Paolo Scaroni ha annunciato nuovi investimenti in esplorazione in Algeria, dopo aver incontrato il Ministro dell’Energia algerino, Youcef Yousfi.
Eni ha anticipato un interesse alla collaborazione con la compagnia di stato Sonatrach (socio obbligato al 50%) per nuove attività di esplorazione nel Paese, sia offshore sia nell’area dell’Atlante, situata 100 chilometri a sud di Algeri.
A pesare non sono solo i rischi geologici (Scaroni ha definito l’attività “high risk high reward”), ma soprattutto politici. L’Algeria si prepara infatti da mesi alla transizione post-Bouteflika.
L’anziano presidente è rientrato martedì scorso dopo diversi mesi in Francia, dove era stato ricoverato per le conseguenze di un ictus. Le sue reali condizioni mediche sono avvolte dal mistero e ad Algeri è già aperta la competizione in vista delle elezioni presidenziali di aprile 2014.
L’Algeria è riuscita a evitare le conseguenze più destabilizzanti delle rivolte nei Paesi arabi e delle guerre in Libia e Mali, grazie ai solidi apparati di sicurezza e ai proventi delle esportazioni energetiche.
Il continuo aumento di popolazione, la possibilità che la lotta per la transizione si trasformi in scontro aperto, la minaccia di una ripresa delle attività terroristiche islamiste (favorite dalla porosità dei confini sahariani) rappresentano altrettanti elementi di rischio che rendono gli investimenti nel Paese una vera e propria scommessa.

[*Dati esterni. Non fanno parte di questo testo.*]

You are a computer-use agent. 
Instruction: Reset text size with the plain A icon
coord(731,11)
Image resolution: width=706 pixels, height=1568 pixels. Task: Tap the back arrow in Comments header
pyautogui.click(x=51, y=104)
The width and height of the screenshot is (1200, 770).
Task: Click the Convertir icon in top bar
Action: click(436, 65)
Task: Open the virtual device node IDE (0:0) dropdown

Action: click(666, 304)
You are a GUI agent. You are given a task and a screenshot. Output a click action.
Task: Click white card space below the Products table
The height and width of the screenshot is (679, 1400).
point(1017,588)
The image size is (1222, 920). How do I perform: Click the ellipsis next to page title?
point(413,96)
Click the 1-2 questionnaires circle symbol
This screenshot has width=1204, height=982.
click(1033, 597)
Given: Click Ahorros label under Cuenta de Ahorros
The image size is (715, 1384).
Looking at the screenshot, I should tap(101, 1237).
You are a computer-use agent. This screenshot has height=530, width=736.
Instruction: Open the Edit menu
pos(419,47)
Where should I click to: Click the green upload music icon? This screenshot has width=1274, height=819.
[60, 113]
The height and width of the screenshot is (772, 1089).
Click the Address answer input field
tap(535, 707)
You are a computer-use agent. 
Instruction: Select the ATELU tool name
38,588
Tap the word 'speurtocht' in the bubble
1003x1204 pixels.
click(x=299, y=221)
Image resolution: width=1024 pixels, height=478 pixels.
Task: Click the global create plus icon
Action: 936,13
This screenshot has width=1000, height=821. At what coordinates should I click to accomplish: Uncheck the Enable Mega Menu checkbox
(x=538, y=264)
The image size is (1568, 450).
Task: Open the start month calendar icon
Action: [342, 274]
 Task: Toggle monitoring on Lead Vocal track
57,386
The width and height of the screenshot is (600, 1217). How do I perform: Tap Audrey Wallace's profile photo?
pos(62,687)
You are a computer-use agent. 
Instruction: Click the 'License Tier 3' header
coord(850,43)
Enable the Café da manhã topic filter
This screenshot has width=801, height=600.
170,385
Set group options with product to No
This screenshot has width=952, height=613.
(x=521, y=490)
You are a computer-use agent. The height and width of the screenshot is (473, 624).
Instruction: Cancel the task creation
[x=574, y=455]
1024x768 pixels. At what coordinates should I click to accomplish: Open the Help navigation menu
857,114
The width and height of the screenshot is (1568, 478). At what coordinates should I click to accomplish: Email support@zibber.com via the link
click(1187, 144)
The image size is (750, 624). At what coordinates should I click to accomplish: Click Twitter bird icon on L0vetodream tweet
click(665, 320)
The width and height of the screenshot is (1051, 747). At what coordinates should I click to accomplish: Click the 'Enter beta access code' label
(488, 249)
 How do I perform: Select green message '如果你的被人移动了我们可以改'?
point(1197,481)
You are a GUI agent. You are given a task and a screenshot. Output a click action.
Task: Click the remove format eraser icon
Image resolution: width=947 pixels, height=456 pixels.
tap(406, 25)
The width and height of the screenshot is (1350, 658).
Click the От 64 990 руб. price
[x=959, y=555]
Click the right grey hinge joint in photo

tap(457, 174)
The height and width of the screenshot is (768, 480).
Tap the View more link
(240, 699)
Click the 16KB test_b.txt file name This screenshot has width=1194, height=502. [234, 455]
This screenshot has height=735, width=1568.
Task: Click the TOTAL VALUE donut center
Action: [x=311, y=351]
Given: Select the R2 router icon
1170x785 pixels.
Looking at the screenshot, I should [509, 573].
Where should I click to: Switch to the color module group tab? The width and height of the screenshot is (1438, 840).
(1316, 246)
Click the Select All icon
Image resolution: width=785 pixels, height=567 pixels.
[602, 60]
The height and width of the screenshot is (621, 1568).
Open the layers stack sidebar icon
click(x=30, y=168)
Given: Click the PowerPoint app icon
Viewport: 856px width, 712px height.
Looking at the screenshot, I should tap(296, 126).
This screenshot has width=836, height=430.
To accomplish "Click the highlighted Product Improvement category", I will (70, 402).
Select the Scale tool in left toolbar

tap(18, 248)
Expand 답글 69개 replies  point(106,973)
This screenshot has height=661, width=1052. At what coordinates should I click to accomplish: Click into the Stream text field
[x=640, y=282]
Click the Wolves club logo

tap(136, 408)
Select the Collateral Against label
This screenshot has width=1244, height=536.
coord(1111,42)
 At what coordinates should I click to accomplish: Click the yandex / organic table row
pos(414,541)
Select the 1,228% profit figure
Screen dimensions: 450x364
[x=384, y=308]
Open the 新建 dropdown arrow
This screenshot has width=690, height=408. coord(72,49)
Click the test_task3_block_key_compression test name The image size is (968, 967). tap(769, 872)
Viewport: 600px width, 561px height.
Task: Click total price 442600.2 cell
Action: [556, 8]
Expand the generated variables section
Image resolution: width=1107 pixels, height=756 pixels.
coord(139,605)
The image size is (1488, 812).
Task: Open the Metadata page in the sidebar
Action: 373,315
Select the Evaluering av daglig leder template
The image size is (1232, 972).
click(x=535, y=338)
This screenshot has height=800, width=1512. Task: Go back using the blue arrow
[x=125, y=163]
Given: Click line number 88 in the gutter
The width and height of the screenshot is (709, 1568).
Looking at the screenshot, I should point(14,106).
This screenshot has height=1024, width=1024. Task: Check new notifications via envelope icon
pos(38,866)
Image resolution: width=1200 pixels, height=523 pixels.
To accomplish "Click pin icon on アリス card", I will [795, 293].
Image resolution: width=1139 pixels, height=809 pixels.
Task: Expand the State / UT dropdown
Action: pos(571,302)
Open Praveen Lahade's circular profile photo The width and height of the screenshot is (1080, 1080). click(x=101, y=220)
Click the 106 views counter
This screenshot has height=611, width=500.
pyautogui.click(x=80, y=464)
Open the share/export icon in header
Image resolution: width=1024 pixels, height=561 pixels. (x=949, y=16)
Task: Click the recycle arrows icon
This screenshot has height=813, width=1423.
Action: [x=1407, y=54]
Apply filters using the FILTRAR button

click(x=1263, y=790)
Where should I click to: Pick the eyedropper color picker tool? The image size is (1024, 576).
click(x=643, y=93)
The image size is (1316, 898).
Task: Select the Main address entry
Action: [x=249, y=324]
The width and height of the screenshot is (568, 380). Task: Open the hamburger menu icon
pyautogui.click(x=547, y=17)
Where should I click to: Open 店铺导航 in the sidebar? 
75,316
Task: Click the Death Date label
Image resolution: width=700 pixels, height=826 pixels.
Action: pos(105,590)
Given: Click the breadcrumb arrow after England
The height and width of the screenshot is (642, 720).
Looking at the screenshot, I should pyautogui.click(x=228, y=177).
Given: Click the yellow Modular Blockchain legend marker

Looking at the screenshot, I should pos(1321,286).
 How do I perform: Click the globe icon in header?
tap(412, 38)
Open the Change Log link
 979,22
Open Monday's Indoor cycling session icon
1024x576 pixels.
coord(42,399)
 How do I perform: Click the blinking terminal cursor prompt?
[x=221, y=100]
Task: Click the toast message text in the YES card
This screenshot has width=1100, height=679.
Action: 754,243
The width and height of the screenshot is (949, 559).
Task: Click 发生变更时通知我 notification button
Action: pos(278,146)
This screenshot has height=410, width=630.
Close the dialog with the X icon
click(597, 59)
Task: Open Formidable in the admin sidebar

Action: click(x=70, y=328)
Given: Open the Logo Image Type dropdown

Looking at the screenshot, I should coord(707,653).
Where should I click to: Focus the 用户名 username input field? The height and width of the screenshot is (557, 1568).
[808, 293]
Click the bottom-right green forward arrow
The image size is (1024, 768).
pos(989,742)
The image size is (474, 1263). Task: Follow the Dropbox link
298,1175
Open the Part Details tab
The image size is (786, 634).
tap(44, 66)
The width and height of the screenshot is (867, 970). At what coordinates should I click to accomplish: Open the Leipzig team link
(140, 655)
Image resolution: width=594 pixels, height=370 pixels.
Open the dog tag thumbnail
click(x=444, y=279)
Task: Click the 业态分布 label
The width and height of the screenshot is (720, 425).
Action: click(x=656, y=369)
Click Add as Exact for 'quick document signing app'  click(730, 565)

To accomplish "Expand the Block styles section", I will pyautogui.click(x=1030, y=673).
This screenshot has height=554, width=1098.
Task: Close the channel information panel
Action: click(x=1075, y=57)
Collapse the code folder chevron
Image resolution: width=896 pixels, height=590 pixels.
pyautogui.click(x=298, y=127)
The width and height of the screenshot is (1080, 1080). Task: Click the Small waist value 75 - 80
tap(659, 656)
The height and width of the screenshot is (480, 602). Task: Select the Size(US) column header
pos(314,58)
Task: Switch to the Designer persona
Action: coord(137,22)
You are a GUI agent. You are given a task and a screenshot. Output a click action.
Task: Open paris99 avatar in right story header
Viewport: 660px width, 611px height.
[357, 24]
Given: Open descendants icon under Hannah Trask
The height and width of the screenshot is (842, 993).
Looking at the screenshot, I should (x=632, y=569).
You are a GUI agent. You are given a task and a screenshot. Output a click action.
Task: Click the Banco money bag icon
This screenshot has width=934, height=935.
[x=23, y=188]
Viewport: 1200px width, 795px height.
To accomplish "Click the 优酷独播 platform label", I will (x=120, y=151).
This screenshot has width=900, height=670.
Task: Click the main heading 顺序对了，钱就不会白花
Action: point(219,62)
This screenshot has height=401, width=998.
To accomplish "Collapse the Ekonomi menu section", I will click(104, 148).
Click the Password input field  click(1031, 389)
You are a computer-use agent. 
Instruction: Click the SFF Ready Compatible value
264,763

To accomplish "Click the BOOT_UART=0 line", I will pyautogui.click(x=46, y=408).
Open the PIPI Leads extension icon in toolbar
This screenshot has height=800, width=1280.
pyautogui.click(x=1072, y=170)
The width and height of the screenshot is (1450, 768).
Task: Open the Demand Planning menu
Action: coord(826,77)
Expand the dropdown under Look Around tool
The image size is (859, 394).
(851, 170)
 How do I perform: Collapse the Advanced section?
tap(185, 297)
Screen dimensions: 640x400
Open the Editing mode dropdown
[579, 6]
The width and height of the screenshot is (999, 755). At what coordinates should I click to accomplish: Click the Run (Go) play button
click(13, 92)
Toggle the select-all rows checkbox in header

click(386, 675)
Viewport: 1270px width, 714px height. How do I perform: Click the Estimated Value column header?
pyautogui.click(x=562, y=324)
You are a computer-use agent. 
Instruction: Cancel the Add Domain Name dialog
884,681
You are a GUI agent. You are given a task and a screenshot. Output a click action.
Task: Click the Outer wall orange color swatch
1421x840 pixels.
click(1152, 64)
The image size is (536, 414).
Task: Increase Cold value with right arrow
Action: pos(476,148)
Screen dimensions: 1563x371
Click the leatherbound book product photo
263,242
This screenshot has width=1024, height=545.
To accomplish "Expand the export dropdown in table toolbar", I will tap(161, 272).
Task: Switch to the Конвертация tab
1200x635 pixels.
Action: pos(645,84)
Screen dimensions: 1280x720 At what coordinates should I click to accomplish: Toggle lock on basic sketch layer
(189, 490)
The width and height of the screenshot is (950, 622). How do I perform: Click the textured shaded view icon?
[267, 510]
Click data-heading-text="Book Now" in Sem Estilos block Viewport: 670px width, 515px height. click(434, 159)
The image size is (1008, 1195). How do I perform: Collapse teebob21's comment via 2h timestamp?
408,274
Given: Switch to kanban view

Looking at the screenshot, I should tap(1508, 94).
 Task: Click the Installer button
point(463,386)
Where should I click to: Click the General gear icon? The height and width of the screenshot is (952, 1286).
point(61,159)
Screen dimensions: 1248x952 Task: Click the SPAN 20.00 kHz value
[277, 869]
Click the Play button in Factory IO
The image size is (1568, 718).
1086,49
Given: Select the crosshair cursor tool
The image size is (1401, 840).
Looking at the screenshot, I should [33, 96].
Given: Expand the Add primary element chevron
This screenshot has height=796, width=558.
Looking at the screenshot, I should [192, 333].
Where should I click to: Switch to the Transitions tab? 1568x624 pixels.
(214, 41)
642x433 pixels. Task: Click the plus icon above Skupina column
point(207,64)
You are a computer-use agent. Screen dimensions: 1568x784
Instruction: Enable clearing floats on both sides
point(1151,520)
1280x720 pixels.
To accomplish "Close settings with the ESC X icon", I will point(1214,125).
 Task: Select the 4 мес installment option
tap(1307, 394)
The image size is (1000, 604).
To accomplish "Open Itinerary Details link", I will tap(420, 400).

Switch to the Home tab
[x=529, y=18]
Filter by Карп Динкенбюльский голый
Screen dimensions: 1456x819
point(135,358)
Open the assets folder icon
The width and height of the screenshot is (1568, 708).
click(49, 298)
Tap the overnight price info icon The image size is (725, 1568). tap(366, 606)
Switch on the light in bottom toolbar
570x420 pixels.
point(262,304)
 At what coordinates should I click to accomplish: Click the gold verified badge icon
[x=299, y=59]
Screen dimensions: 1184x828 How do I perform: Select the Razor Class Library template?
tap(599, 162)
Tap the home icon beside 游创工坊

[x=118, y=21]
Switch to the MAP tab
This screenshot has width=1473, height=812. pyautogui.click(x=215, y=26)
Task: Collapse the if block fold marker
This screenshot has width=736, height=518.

Anche in caso di instabilità, tuttavia, le conseguenze di un’eventuale instabilità potrebbero essere solo transitorie. Come dimostrato anche dal caso libico, la prima priorità di chiunque prenda il potere resta sempre quella di accedere ai flussi di cassa generati dalle esportazioni, a tutto vantaggio di chi già gode di una posizione consolidata nel Paese.
E Eni sembra anche in questo caso avere le carte in regola: presente in Algeria dal 1981, partecipa in 8 permessi in fase di sviluppo e in 24 già in produzione, che l’hanno resa nel 2012 il primo produtte del Paese (come Libia). Un rischio calcolato, insomma.